Temporal profiles of the normalized complex concentration for several values of the inlet analyte concentrations.

Figure 11 shows the contour lines of the response time TR versus the obstacle position d and the inlet analyte concentration. The inlet flow velocity is fixed at 100 µm/s. The smallest equilibrium binding time is reached when the obstacle position is placed near the reaction surface, i.e. at the position (100, 20) µm which is in fact the optimal position regardless of the value of the inlet analyte concentration.

Figure 11
figure 11

Contour lines of the equilibrium binding time TR as a function of the obstacle position d and the inlet analyte concentration.
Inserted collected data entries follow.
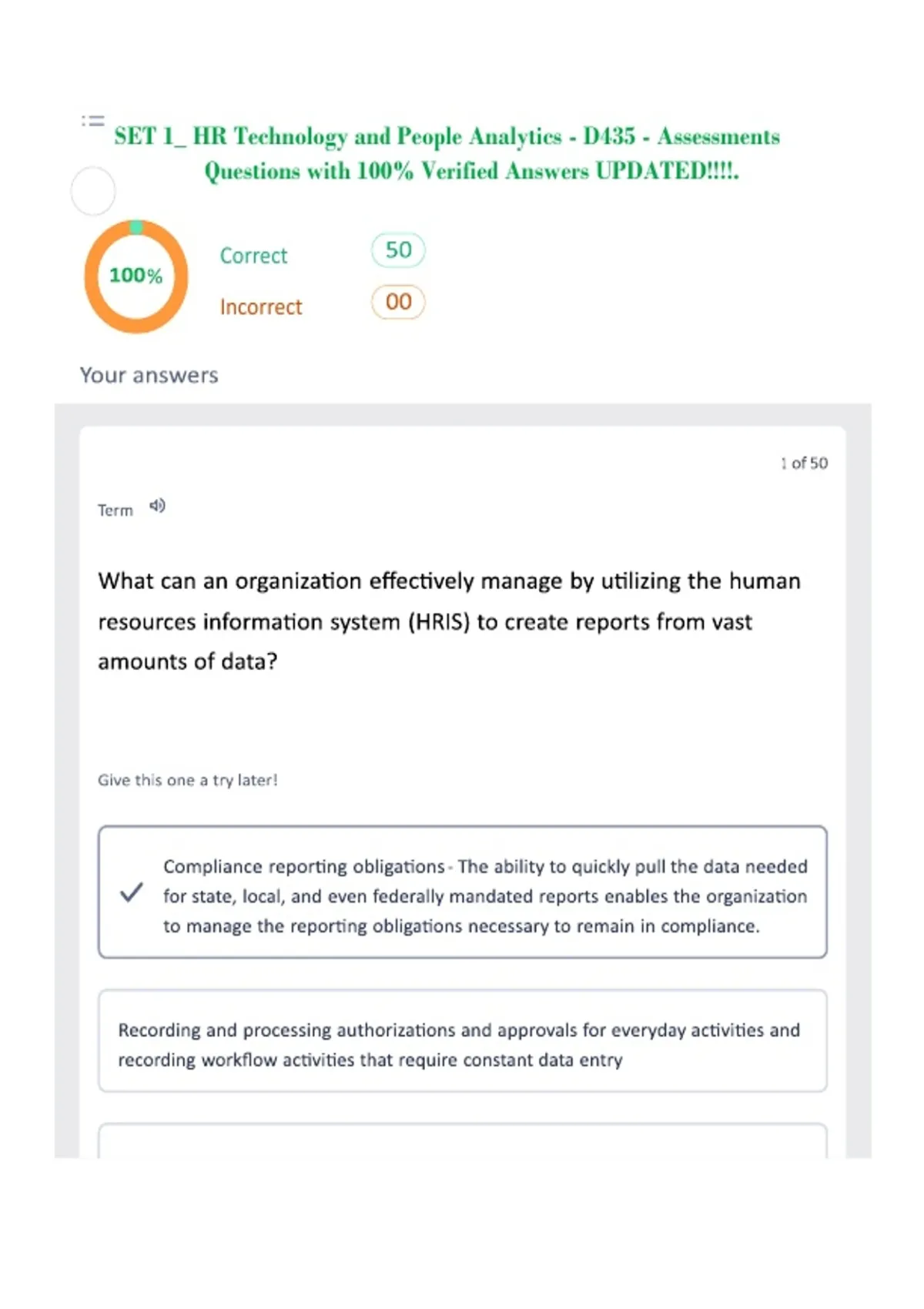Click the Correct count badge showing 50
The width and height of the screenshot is (924, 1309).
pos(398,250)
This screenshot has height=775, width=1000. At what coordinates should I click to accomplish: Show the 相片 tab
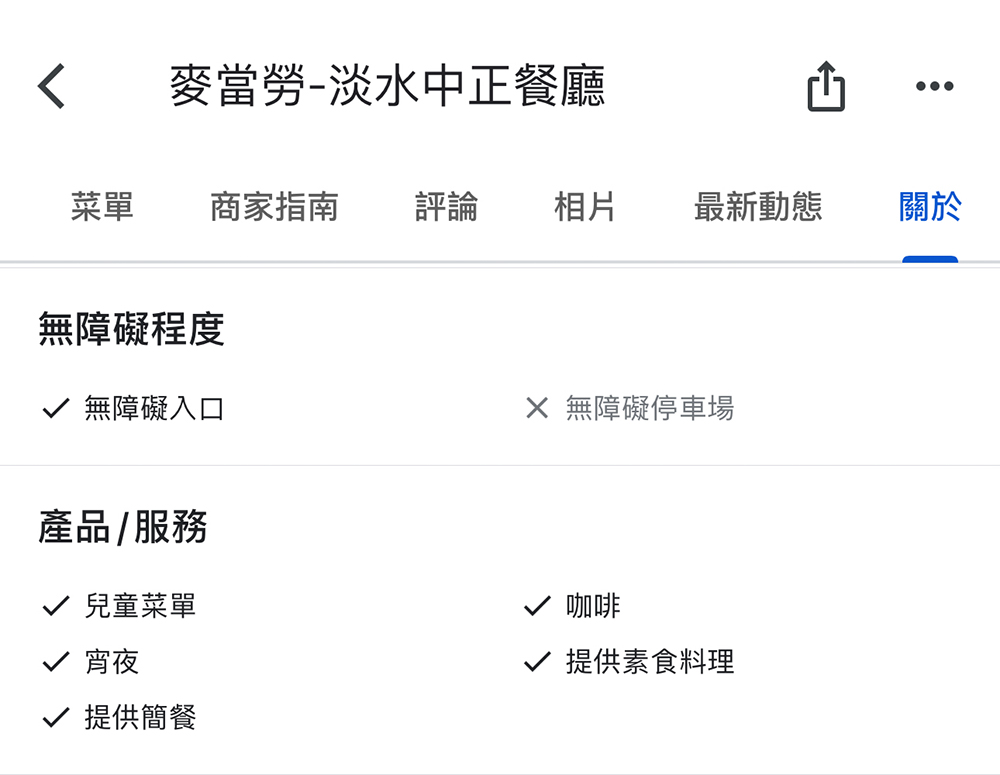pos(585,207)
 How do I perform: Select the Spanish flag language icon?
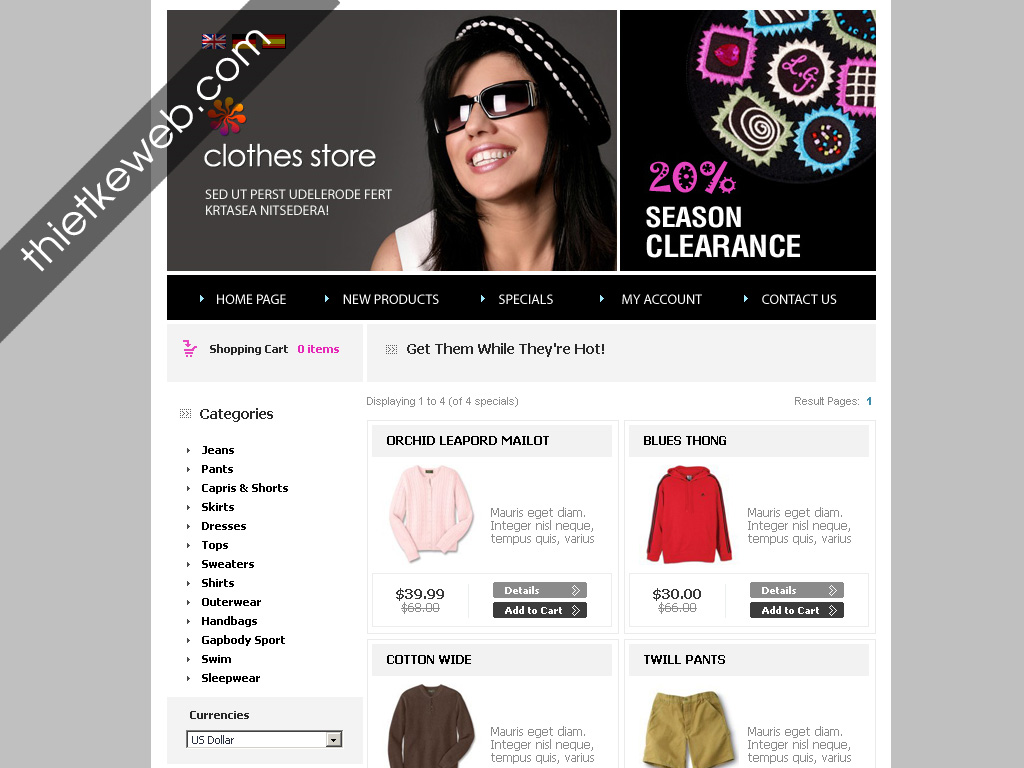tap(274, 41)
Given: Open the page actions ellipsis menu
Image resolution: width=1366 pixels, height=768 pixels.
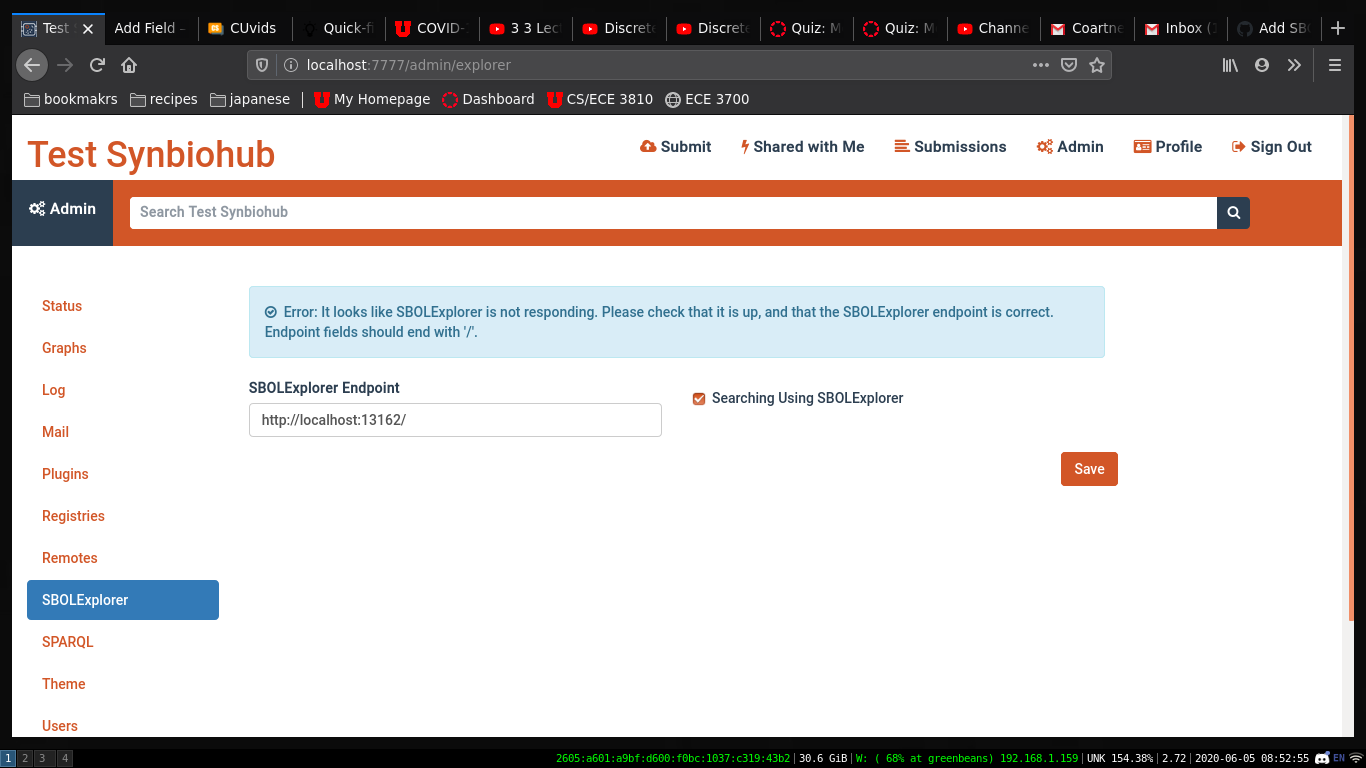Looking at the screenshot, I should tap(1040, 64).
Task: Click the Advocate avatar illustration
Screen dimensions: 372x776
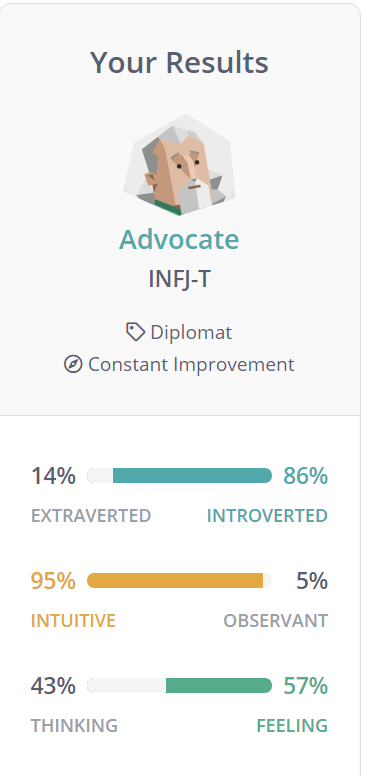Action: (179, 165)

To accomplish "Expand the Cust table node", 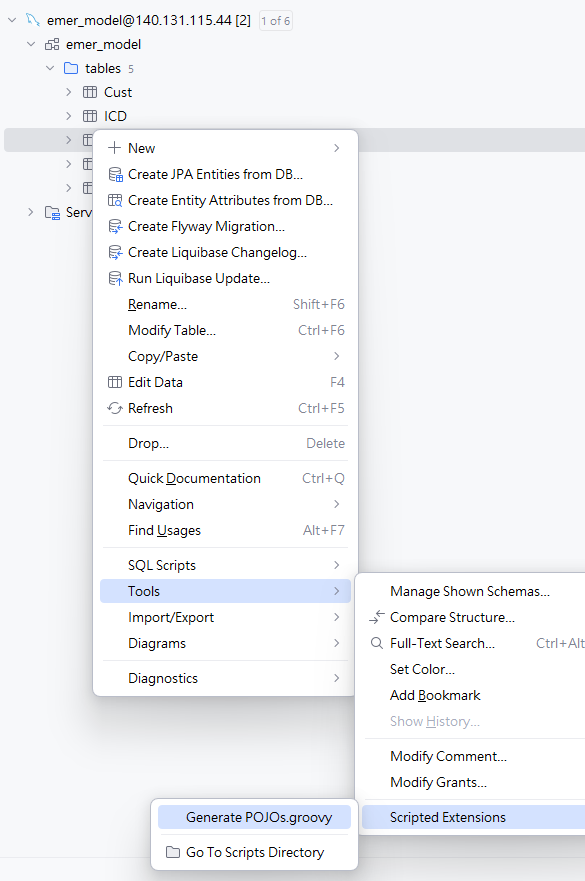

By an appropriate choice of the obstacle position, inlet flow velocity and the inlet analyte concentration, the response time can be significantly reduced as revealed in Figs 7 and 10. Thereby, the insertion of the obstacle is truly an effective way to enhance the binding reaction.

Conclusion

This paper presents a numerical simulation of the effect of the flow deformations around an obstacle on the binding reaction inside a microchannel of a biosensor based on heterogeneous immunoassays. 2D numerical simulation is performed using the finite element method to study the effects of obstacle position, average inlet flow velocity, and initial analyte concentration on the response time. The results show that the obstacle yields better binding efficiency of a biosensor when it’s located in front of the center of the sensitive membrane. An appropriate choice of the inlet flow velocity and inlet analyte concentration may reduce significantly the response time.

In the future, we intend to expand the investigation in three dimensional simulations and we intend to examine in more details the bio-chemical models related to the adsorption.